今晚是要去看流星雨的,前几天,其实已经看了很多,也不再继续去看了。
乡下的几天,不怎么坏,与世隔绝,有点想住那里,其实住到开学,也花不了多少钱。
开会开的很无聊,虽然是个决策性的、推动性的会议,但,事实上,会议开的比较麻烦,无非各方利益之争。我尽力在推动,但很多基层和一线的老先生是完全否定的,没有什么特别的,那样做,他们的权力和尊严会一无所有到极点。
最近又开始想,开始迷恋新的iMac,虽然我知道,其实它起作用的时间和空间,对我来说都是奢侈的。
开会的期间,见到很多普通天文爱好者。有时候我在想,我曾经是不是其中的一员呢?我自己的答案是否定的,虽然我在天文爱好上投入了很多时间和精力。但我不是那种狂热的爱好者,或者说,天文没有给我更多的,超越阅读、思考以及哲学所带来的乐趣。
我并不明白,我离开我的目标能有多近?这样的写的风格,是我母亲曾经一直嘲笑的。她说写的太抽象,写的没有文笔。其实,我清楚问题在哪里,问题是,我懒得花更多的力气去展开。

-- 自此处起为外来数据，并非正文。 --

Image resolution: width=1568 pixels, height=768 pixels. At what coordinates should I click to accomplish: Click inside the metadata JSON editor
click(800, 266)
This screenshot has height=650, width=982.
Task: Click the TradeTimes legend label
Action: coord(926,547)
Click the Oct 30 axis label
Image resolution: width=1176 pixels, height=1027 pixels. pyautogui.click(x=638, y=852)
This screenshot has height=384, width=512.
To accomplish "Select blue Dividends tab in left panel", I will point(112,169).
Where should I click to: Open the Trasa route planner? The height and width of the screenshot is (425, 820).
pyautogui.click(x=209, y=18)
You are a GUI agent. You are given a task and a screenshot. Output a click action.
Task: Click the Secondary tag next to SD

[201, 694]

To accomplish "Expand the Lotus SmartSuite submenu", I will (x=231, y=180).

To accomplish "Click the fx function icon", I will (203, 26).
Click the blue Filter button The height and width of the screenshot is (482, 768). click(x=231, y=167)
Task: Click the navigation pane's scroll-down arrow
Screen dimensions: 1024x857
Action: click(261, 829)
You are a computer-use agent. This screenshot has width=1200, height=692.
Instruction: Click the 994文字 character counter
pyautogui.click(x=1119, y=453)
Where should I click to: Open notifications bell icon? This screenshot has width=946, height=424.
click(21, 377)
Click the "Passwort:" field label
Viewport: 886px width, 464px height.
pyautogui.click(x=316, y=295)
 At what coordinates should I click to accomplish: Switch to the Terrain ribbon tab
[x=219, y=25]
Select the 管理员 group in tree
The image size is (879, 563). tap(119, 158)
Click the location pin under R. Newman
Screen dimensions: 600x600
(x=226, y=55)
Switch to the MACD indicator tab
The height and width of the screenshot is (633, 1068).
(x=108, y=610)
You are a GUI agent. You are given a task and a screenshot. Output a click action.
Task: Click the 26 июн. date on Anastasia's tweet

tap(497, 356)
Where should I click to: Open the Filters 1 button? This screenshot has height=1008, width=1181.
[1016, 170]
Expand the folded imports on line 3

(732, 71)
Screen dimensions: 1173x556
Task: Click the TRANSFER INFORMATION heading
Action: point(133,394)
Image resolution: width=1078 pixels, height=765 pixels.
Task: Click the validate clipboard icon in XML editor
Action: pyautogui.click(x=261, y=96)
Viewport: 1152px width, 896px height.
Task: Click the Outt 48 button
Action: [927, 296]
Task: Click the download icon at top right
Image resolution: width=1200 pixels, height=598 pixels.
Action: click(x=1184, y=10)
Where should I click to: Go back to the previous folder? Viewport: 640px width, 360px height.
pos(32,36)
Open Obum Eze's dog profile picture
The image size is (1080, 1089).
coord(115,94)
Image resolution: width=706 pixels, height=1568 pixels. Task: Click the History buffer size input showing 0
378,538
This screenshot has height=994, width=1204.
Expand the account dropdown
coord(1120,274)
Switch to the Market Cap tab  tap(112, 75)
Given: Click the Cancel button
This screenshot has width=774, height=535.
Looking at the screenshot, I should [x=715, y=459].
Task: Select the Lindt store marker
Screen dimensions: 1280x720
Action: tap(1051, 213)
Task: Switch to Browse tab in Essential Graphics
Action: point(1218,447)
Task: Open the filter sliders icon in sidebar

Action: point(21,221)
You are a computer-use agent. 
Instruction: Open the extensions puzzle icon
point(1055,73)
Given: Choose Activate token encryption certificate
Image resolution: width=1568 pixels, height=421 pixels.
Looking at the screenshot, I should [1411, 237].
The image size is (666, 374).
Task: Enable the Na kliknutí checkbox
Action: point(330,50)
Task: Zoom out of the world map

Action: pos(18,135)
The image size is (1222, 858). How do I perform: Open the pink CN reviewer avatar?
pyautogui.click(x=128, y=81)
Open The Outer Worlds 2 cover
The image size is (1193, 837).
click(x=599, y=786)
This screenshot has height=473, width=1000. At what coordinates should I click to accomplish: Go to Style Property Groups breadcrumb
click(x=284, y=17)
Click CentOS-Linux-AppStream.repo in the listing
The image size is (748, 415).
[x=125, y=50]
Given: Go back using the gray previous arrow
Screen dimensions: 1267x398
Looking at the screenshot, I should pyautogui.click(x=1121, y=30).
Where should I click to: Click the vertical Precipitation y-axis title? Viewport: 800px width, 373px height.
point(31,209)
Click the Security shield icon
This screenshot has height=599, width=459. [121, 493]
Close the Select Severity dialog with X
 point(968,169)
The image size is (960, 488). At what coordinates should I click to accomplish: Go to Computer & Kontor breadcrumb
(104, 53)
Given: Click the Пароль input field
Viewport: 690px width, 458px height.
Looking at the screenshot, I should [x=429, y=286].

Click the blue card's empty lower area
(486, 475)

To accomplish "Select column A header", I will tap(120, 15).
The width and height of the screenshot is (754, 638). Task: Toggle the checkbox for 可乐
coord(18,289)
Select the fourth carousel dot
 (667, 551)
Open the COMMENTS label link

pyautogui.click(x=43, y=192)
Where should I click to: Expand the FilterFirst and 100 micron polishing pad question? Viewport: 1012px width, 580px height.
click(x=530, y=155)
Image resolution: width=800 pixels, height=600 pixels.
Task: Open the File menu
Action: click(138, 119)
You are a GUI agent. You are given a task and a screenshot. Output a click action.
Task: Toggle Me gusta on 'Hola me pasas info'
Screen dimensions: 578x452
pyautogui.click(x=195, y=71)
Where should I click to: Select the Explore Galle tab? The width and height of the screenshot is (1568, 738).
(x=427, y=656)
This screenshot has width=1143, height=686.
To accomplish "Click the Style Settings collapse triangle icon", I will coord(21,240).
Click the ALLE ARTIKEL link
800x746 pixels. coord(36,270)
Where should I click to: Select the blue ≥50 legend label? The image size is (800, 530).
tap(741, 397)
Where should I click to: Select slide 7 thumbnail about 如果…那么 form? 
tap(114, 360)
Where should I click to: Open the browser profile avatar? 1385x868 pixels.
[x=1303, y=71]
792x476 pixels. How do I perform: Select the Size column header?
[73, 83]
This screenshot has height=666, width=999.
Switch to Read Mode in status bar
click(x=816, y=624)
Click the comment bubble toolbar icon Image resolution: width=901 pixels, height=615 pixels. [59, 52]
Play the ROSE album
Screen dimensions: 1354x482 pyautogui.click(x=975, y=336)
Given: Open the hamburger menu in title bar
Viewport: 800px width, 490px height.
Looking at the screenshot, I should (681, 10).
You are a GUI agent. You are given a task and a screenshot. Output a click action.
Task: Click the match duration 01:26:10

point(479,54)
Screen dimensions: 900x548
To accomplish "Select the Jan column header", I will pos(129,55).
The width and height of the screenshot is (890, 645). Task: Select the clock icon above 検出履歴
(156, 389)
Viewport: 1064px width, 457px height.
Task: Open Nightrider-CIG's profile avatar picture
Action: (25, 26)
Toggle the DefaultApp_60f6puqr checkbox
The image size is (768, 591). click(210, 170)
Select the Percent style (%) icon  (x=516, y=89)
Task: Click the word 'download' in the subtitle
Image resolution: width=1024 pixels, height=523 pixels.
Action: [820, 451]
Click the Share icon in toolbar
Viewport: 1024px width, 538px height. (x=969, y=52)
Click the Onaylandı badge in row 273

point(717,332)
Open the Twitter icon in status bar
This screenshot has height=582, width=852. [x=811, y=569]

有时候,我想找个美丽些的女孩子,纵欲一番。我知道有些问题是由于身体的原因,这句话完全可以直接的表达为,我知道,我自己性压抑。虽然这样的表述是不全面的。
当我遇到开会的那些人的时候,我会觉得自己已有的生活似乎未必不好。但我清楚,那样的生活,此时的生活,不是我要的,无论是环境还是物质待遇以及今后的前途。
我说不清楚我究竟要的是什么,这个问题很麻烦,但我知道我不要的是什么。
我知道 我不会再去bbs,也不会再怎么用msn。我知道,自己会慢慢的消失在认识或者不认识我的人中间。
也许,明天我会睡个懒觉,然后,好好吃饭,出点钱,找个好看的小妓女。